Courtesy of Pam Martens

Donald Trump and Hillary Clinton at First Presidential Debate, September 26, 2016

Donald Trump and Hillary Clinton at First Presidential Debate, September 26, 2016

Yesterday, building on the momentum afforded her by a series of articles in the New York Times, Hillary Clinton asked the audience at a campaign stop in Toledo, Ohio: “What kind of genius loses a billion dollars in one year.” Clinton was referring to the New York Times revelation on Sunday that Donald Trump’s 1995 tax return showed a loss of $916 million. (See video clip below.)

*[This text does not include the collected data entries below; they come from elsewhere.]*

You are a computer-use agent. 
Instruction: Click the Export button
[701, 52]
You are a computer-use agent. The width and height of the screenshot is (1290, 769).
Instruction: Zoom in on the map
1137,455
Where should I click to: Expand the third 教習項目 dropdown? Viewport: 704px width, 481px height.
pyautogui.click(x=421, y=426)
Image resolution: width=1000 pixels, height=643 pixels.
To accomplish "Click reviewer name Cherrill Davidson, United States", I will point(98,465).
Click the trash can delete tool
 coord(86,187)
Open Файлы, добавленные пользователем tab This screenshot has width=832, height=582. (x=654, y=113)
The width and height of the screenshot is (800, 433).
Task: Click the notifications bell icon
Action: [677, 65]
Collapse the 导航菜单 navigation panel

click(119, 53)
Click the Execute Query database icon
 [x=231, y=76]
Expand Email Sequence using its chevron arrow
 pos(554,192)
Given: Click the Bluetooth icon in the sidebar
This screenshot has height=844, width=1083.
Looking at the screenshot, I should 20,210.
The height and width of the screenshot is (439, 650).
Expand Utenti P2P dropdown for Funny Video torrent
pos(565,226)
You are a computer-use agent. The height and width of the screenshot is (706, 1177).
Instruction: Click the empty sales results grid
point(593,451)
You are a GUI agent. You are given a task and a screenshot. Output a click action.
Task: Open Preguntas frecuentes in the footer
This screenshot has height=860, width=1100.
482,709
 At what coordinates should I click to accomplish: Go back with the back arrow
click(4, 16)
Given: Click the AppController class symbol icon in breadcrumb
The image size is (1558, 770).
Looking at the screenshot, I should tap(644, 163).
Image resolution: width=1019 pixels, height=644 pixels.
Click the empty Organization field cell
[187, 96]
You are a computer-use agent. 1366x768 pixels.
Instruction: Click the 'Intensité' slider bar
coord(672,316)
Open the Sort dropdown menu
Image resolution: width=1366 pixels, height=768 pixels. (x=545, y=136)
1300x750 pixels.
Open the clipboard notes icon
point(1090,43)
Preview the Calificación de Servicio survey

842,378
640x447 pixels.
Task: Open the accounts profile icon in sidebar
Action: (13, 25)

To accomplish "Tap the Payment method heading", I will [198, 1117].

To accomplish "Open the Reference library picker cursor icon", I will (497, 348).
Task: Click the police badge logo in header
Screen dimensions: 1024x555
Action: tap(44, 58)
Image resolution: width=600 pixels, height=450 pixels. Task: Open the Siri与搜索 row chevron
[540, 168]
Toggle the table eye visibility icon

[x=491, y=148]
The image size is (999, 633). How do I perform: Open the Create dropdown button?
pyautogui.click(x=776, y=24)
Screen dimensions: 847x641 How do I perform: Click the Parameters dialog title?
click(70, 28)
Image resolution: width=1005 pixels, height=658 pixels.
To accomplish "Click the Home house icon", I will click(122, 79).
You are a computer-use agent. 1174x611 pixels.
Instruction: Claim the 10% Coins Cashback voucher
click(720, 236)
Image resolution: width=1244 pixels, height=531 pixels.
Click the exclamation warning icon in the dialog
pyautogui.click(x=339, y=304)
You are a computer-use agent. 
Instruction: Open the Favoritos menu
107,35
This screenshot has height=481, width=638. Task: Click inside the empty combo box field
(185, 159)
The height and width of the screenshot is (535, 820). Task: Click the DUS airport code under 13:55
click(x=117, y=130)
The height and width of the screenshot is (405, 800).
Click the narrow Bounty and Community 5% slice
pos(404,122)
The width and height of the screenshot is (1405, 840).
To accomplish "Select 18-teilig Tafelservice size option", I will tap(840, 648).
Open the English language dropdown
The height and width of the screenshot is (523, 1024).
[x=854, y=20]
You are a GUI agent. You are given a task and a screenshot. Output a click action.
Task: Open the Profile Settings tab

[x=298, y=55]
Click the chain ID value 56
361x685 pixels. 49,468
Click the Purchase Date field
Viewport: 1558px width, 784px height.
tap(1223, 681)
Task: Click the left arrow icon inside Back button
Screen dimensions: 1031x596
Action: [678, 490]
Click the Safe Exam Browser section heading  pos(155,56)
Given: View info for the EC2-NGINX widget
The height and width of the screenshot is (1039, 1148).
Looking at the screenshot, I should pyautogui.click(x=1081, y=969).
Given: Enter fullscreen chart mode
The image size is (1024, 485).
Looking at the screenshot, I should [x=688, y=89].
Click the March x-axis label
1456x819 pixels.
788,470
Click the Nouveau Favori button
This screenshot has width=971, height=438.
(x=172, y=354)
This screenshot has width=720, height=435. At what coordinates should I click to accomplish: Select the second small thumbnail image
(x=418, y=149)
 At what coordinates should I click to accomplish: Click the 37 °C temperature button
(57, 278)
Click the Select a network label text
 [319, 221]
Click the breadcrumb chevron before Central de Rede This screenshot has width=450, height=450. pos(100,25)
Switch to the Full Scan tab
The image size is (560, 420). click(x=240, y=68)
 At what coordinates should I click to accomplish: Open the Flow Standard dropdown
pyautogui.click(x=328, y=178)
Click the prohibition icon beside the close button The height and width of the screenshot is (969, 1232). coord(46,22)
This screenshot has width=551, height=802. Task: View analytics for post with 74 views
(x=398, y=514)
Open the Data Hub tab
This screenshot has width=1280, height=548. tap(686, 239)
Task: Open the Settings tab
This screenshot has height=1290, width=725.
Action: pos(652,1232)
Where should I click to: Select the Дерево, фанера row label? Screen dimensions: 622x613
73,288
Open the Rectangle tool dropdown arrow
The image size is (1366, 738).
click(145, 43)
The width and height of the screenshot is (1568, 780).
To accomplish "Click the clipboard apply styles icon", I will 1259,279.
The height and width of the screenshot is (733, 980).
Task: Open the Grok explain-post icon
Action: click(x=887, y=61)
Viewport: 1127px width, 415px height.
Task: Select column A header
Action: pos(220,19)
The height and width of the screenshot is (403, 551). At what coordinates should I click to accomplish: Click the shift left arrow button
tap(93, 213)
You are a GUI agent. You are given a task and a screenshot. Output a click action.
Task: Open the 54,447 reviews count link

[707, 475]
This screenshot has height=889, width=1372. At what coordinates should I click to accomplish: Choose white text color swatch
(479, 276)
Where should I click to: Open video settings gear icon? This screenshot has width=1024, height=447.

If Hillary really wants to know what kind of genius can lose a billion dollars in one year or $6.2 billion in the case of traders at JPMorgan Chase, she should ask the bank’s CEO Jamie Dimon. The $6.2 billion London Whale loss at JPMorgan Chase is far more scintillating a feat since it involved wild derivative gambles in London in 2012 using the taxpayer-backstopped, insured savings deposits at the largest bank in the U.S. The U.S. Senate’s Permanent Subcommittee on Investigations conducted an in-depth investigation and report of the matter. The Chairman of the Subcommittee at the time, Senator Carl Levin, stated that JPMorgan “piled on risk, hid losses, disregarded risk limits, manipulated risk models, dodged oversight, and misinformed the public.”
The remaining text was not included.